While it makes me look like I’m stalking him, Walt Hickey is doing some of the more fun data analysis on the new FiveThirtyEight. His recent April 13 article examined features from the entire canon of Bob Ross paintings and he happily made this data available within days. The data is stored as a rectangular matrix of episodes or pieces by rows and the specific features as columns. A piece like “Mountain-By-The-Sea” from Season 9, Episode 12 is coded as containing 10 features: “beach”, “bushes”, “clouds”, “cumulus”, “deciduous”, “mountain”, “ocean”, “snowy mountain”, “tree”, and “waves”.
To a network scientist like me, this is a common way of storing relationships. We typically imagine social networks as people connected to other people via friendship links, but we can also create many other kinds of networks like people connected to employers or the ingredients contained within recipes. These latter two networks are called “bipartite networks” because they involve two distinct types of nodes (people and employers, ingredients and recipes). We can create a bipartite network of paintings from Hickey’s data where a painting is connected to its features and these features are in turn shared with some other paintings. In the figure below, we can see that some features like trees are highly central (bigger text meaning more paintings having that feature). Conversely, features like “beach”, “ocean”, or “waves” are more peripheral on the upper left.
For example, while the “Mountain-By-The-Sea” is described by the 10 features mentioned above, other paintings share some of these same features. There are 26 other paintings such as “Surf’s Up” and “High Tide” also contain “beach” features, and these beach-related paintings also have other features that they share in common with still other paintings. But “Mountain-By-The-Sea” is indirectly connected to “Mountain In and Oval” via “bushes”.
Performing a mathematical operation to convert the bipartite network into a more traditional network, we can connect these paintings directly to each other if they share a feature in common. In addition to having “bushes” in common, “Mountain-By-The-Sea” and “Mountain In and Oval” also have “clouds”, “cumulus”, “deciduous”, “mountain”, and “tree” in common. The mathematical operation assigns the relationship between “Mountain-By-The-Sea” and “Mountain In and Oval” a score of 6 because they share 6 features in common.
While Ross was a prolific painter, we well know that some features like trees occur more often than others. As a result, almost every painting is connected to every other painting by at least one feature, which isn’t terribly interesting to visualize as it would be a big “hairball.” Instead, we can take advantage of the fact that paintings have different levels of similarity to each other. We’ll use the SBV backbone algorithm developed by some of my network science colleagues at Northeastern University to extract only those relationships between paintings that are particiularly interesting and then visualize the resulting network.
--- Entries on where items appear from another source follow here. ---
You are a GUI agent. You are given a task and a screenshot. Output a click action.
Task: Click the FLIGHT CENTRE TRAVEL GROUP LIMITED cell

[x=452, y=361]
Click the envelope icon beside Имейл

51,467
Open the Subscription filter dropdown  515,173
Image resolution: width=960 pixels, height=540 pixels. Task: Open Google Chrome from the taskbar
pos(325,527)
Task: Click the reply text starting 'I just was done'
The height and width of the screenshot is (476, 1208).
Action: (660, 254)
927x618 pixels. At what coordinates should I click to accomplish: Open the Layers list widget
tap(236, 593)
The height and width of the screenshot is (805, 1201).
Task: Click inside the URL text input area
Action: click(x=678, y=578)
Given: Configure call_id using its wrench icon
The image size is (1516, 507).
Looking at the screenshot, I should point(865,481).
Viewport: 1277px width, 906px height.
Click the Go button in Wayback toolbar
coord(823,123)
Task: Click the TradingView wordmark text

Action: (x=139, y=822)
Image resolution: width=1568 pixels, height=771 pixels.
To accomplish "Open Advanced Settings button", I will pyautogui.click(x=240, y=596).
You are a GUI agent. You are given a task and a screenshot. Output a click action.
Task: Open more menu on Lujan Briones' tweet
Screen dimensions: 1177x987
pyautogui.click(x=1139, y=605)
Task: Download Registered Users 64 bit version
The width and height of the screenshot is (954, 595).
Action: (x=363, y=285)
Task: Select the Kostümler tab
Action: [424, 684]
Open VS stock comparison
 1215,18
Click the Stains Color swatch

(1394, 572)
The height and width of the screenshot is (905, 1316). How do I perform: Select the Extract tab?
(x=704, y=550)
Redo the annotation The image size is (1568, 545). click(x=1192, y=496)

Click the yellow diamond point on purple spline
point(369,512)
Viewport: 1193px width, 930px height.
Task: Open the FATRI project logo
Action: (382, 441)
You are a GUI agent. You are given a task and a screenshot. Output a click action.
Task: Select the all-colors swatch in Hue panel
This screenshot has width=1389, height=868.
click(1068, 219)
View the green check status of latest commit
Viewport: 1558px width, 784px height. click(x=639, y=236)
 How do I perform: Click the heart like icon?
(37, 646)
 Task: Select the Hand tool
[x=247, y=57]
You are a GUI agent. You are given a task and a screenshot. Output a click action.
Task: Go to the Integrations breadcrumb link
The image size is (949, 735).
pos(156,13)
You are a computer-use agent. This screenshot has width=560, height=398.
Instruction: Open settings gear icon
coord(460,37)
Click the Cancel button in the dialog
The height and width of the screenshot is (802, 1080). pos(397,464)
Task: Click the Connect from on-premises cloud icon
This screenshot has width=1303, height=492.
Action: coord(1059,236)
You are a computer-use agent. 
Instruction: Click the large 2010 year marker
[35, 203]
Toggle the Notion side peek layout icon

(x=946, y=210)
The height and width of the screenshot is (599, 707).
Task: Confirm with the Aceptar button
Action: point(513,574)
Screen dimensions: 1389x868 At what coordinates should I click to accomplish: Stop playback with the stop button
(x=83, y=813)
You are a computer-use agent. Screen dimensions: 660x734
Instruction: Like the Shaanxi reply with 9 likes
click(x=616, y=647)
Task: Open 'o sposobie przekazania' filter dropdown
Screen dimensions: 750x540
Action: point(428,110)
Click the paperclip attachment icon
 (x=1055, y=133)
Using an excellent network visualization tool called Gephi, I layed the network out and colored it below. Again, a painting (represented as a label below) is connected to another painting if they both share features in common. The SBV algorithm removed some links that should be present, but we can interpret the remaining links to be the “most important” links. I then used Gephi’s modularity function to discover “subcommunities” within this network that are highly similar to each other. These communities are represented by the six colors below.
- Red These are ocean scenes which are not unusual in Ross’s repertoire — there are many paintings in here — but they share few features with other paintings in his oeuvre. Note that “Mountain by the Sea” is one of the three paintings that connect this group back to the rest.
- Yellow These are the “waterfall” paintings.
- Green These are the “mountain” paintings.
- Purple These are the “snow” paintings.
- Light blue These are the “homes” paintings.
- Dark blue Something of a catchall.
We can also compute the “entropy” of all the features Ross used in a given season. Entropy is a way of measuring how disorganized a system is; in our case, how many times each feature appears in a season. If the same features we used exactly once, then the entropy would be 0. If different features were used different amounts, then the entropy would be high. Basically, entropy is another way of measuring how experimential or diverse Ross’s work was in a given season by how many different features he used.
The first two seasons have very low entropy, suggesting a very conservative approach. Season 3 and 4 see a drastic departure in style and much higher entropy (more experimentation) before falling again in Seasons 5 through 7 to a more conservative set of features again. Season 8 shows another surge in experimentation — different features being used in different amounts during the season. Season 13 shows some retrenchment back to more conservative habits followed again by a more experimental season. But in general, there’s a pattern of low entropy in the early years, a middle period of high levels of experimentation, followed in the later years by a consistent but moderate level of differentiation.